Een te bleke kop. Een te vette huid. Te veel mee-eters op de neus. Te onverzorgd haar. Een slecht onderhouden baardje.
Ik begon vanaf dat moment beter voor mezelf te zorgen. Zonnebankje. Een goede kapper. Ik kocht een trimmer voor mijn baard.
Ik begon strakkere shirts te dragen om mijn sportschoolspieren meer te benadrukken.
Mensen begonnen anders naar me te kijken.
Het was net zoals ik me minder een mislukkeling voelde met een diploma op zak en dat begon ik ook uit te stralen. Het idee dat ik wel iets kon. Dat ik er wel mocht zijn.
Vrouwen keken meer naar me in de kroeg dan normaal en dat wekte bij mij een nieuwsgierigheid naar hun lichaam en ziel op.
Bijna elke zaterdag ging ik met Rio naar de grote stad. Eerst naar de kroeg daarna naar de club. We dansten. We zopen. We slikten.
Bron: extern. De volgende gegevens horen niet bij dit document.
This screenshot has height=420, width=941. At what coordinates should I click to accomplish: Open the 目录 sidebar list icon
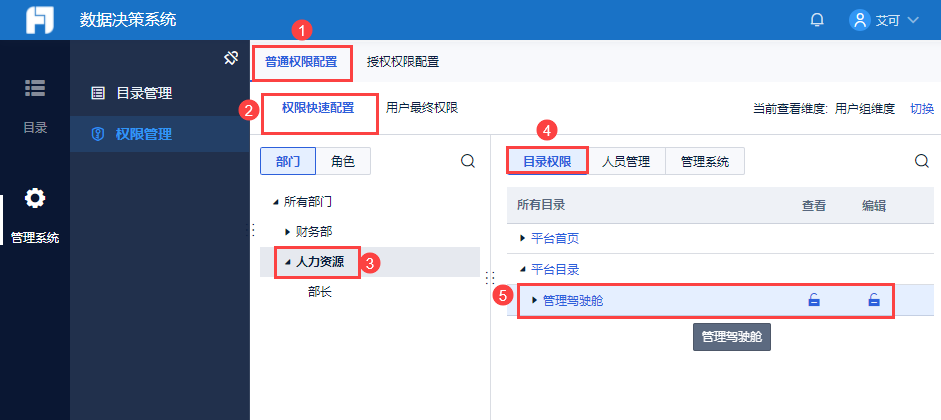click(x=34, y=89)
Ik praatte met veel vrouwen. Soms zoende ik met ze vlak bij de garderobe. Soms vroegen ze aan mij of ik hun een nog leukere avond wilde bezorgen dan het al was. Hint. Hint. Maar zo’n man was ik niet…
Ik kreeg angstgedachten over niet klaarkomen bij een vreemde. Over in bed slapen in een huis dat niet van mij was.
Ik vroeg me überhaupt af welk huis echt als thuis voelde. Na de scheiding verkochten mijn ouders het huis waar ik was opgegroeid. Nu woonde ma in een buurt met allemaal dezelfde kleur voordeuren. Mijn pa kocht een huis aan de andere kant van het dorp.
Ik bracht de meeste tijd door in het huis van ma. Ook al was zij er nauwelijks meer. Ze sliep dan bij haar vriend.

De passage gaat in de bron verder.